Instructions for the task:
Every entry here should be copied exactly.

Raw data:
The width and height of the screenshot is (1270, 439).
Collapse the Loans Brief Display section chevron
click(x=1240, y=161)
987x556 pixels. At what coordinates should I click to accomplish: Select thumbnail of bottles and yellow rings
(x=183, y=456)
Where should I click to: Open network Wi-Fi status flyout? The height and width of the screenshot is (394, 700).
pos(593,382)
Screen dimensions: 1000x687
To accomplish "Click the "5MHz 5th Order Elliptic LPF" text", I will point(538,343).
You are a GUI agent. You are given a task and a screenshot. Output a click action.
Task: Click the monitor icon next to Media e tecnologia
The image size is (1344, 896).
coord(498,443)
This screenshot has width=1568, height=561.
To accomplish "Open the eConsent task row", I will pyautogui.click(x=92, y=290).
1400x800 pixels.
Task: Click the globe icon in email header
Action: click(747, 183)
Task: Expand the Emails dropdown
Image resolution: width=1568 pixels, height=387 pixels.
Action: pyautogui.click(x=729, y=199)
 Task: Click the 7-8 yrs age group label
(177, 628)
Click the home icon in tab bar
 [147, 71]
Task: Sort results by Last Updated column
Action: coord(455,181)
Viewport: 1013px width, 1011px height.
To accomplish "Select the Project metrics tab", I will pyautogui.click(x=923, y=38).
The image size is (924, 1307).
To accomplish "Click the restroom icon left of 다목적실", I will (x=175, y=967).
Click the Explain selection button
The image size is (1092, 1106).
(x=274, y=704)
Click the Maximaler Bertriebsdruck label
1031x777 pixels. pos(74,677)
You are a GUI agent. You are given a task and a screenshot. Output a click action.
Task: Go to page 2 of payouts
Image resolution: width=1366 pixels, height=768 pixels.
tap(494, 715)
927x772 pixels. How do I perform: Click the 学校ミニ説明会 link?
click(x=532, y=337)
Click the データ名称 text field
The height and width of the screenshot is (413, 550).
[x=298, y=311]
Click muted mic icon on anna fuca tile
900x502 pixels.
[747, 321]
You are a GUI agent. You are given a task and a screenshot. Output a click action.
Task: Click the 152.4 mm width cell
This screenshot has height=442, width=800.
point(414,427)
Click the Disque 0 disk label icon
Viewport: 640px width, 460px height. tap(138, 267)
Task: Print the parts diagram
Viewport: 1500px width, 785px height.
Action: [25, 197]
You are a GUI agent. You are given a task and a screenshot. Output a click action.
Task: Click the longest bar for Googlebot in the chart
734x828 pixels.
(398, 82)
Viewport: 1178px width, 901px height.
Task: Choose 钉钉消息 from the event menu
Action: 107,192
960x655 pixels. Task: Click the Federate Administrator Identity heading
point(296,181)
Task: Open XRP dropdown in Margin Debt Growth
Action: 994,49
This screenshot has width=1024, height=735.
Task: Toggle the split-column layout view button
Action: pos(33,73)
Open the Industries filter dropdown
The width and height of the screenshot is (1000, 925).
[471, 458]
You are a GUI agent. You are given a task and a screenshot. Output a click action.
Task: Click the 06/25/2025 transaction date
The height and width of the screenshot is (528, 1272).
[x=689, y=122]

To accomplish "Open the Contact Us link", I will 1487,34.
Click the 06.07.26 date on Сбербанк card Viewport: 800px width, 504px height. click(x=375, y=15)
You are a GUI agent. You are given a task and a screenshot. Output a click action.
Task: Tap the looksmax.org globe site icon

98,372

Output of the task:
The width and height of the screenshot is (1270, 439).
Collapse the Loans Brief Display section chevron
click(x=1240, y=161)
987x556 pixels. At what coordinates should I click to accomplish: Select thumbnail of bottles and yellow rings
(x=183, y=456)
Where should I click to: Open network Wi-Fi status flyout? The height and width of the screenshot is (394, 700).
pos(593,382)
Screen dimensions: 1000x687
To accomplish "Click the "5MHz 5th Order Elliptic LPF" text", I will point(538,343).
You are a GUI agent. You are given a task and a screenshot. Output a click action.
Task: Click the monitor icon next to Media e tecnologia
The image size is (1344, 896).
coord(498,443)
This screenshot has width=1568, height=561.
To accomplish "Open the eConsent task row", I will pyautogui.click(x=92, y=290).
1400x800 pixels.
Task: Click the globe icon in email header
Action: click(747, 183)
Task: Expand the Emails dropdown
Image resolution: width=1568 pixels, height=387 pixels.
Action: pyautogui.click(x=729, y=199)
 Task: Click the 7-8 yrs age group label
(177, 628)
Click the home icon in tab bar
 [147, 71]
Task: Sort results by Last Updated column
Action: coord(455,181)
Viewport: 1013px width, 1011px height.
To accomplish "Select the Project metrics tab", I will pyautogui.click(x=923, y=38).
The image size is (924, 1307).
To accomplish "Click the restroom icon left of 다목적실", I will (x=175, y=967).
Click the Explain selection button
The image size is (1092, 1106).
(x=274, y=704)
Click the Maximaler Bertriebsdruck label
1031x777 pixels. pos(74,677)
You are a GUI agent. You are given a task and a screenshot. Output a click action.
Task: Go to page 2 of payouts
Image resolution: width=1366 pixels, height=768 pixels.
tap(494, 715)
927x772 pixels. How do I perform: Click the 学校ミニ説明会 link?
click(x=532, y=337)
Click the データ名称 text field
The height and width of the screenshot is (413, 550).
[x=298, y=311]
Click muted mic icon on anna fuca tile
900x502 pixels.
[747, 321]
You are a GUI agent. You are given a task and a screenshot. Output a click action.
Task: Click the 152.4 mm width cell
This screenshot has height=442, width=800.
point(414,427)
Click the Disque 0 disk label icon
Viewport: 640px width, 460px height. tap(138, 267)
Task: Print the parts diagram
Viewport: 1500px width, 785px height.
Action: [25, 197]
You are a GUI agent. You are given a task and a screenshot. Output a click action.
Task: Click the longest bar for Googlebot in the chart
734x828 pixels.
(398, 82)
Viewport: 1178px width, 901px height.
Task: Choose 钉钉消息 from the event menu
Action: 107,192
960x655 pixels. Task: Click the Federate Administrator Identity heading
point(296,181)
Task: Open XRP dropdown in Margin Debt Growth
Action: 994,49
This screenshot has width=1024, height=735.
Task: Toggle the split-column layout view button
Action: pos(33,73)
Open the Industries filter dropdown
The width and height of the screenshot is (1000, 925).
[471, 458]
You are a GUI agent. You are given a task and a screenshot. Output a click action.
Task: Click the 06/25/2025 transaction date
The height and width of the screenshot is (528, 1272).
[x=689, y=122]

To accomplish "Open the Contact Us link", I will 1487,34.
Click the 06.07.26 date on Сбербанк card Viewport: 800px width, 504px height. click(x=375, y=15)
You are a GUI agent. You are given a task and a screenshot. Output a click action.
Task: Tap the looksmax.org globe site icon

98,372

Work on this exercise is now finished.